Comunidad. Sí, tenemos necesidad de  comunidad para el duelo, para la solidaridad, para la protección, para la reflexión. Esta comunidad no es exclusiva. No es la comunidad de aquellos, entre los ciudadanos franceses o inmigrantes, que una propaganda cada vez más virulenta, que recuerda episodios siniestros de nuestra historia, pretende asimilar a la invasión y al terrorismo para hacer de ellos los chivos emisarios de nuestros miedos, nuestro empobrecimiento y nuestros fantasmas. Tampoco es la comunidad de aquellos que creen en las tesis del Frente nacional o que se sienten seducidos por la prosa de Houellebecq. Se debe explicar por sí misma. La comunidad no termina en las fronteras, pues esos sentimientos, responsabilidades e iniciativas a las que apela la «guerra civil mundial» en curso son de todos, a escala internacional y si es posible (Edgar Morin tiene absoluta razón en este punto) en un marco cosmopolita.  

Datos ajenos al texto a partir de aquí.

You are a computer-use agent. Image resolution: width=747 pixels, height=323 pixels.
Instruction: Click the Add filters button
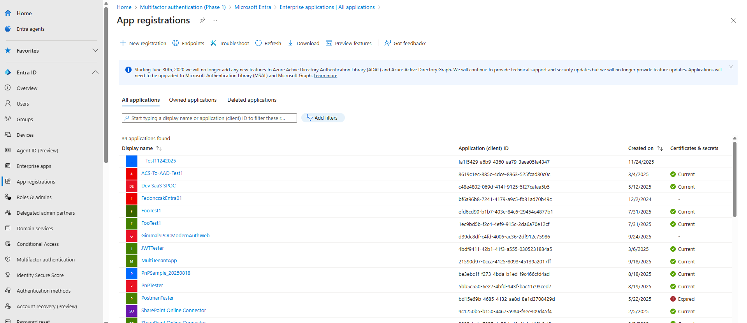pos(323,118)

Es por ello que la comunidad no se confunde con la « unión nacional ». Este concepto sólo ha servido a metas inconfesables como imponer el silencio a preguntas molestas y hacer creer que las medidas de excepción son inevitables. Ni siquiera la Resistencia (precisamente por esa misma razón) invocó en su momento ese término. Y hemos visto recientemente cómo, apelando al duelo nacional y a su prerrogativa, el presidente de la República aprovechaba para insinuar una  justificación de nuestras intervenciones militares, de las que cabe señalar que han contribuido a deslizar al mundo en esta pendiente. Después de lo cual vienen todos los debates tramposos de los partidos « nacionales » y los que no lo son, pero que debieran llevar ese nombre. ¿Están queriendo competir con Mme Le Pen?

 

Imprudencia. ¿Los dibujantes de Charlie Hebdo fueron imprudentes? Sí. Ahora bien, la palabra tiene  dos sentidos, más o menos fácilmente discernibles (y, obviamente, hay algo en esto de subjetividad). Desprecio del peligro, gusto por el riesgo, heroísmo si se quiere.  Pero también indiferencia respecto de las consecuencias eventualmente desastrosas de una sana provocación: en este caso, la humillación de millones de hombres ya estigmatizados, librados así a las manipulaciones del fanatismo organizado. Creo que Charb y sus camaradas han sido imprudentes en ambos sentidos del término. Hoy que esta imprudencia les ha costado la vida, revelando al mismo tiempo el peligro mortal que corre la libertad de expresión, me inclino a pensar sobre todo en el primer aspecto. Pero para mañana y pasado mañana (pues este asunto no va a durar un día), me gustaría que reflexionemos sobre la manera más inteligente de manejar el segundo y su contradicción con el primero. Y esto no quiere decir necesariamente que seamos cobardes.

 

Yihad. Pronuncio esta palabra que da miedo, a propósito y para terminar, pues es el momento de examinar sus implicancias. No tengo por ahora más que el esbozo de una idea, pero es algo: nuestra suerte está en manos de los musulmanes, por más impreciso que sea esto. ¿Por qué? Porque es justo ponerse en guardia contra las amalgamas y oponerse a la islamofobia que pretende leer en el Corán o en la tradición oral el llamado a matar. Pero esto no alcanza. A la explotación del islam que hacen los yihadistas, cuyas principales víctimas en todo el mundo –no hay que olvidarse de eso- son los propios musulmanes, sólo puede responder una crítica teológica y finalmente una reforma del « sentido común » de la religión, que haga del yihadismo una contraverdad a los ojos de los creyentes. De lo contrario, quedaremos atrapados en la trampa mortal entre el terrorismo, susceptible de atraer a todos los humillados y ofendidos por nuestra sociedad en crisis, y las políticas de seguridad, liberticidas puestas en marcha por Estados cada vez más militarizados. Hay una responsabilidad de los musulmanes o más bien una tarea que les incumbe. Pero nosotros también tenemos la nuestra, no solamente porque el « nosotros » del que hablo, aquí y ahora, incluye por definición a muchos musulmanes, sino también porque las posibilidades de semejante crítica y semejante reforma, hoy existentes, se volverán completamente nulas si  nos seguimos ajustando a los discursos del aislamiento, cuyo objetivo son precisamente su religión y sus culturas.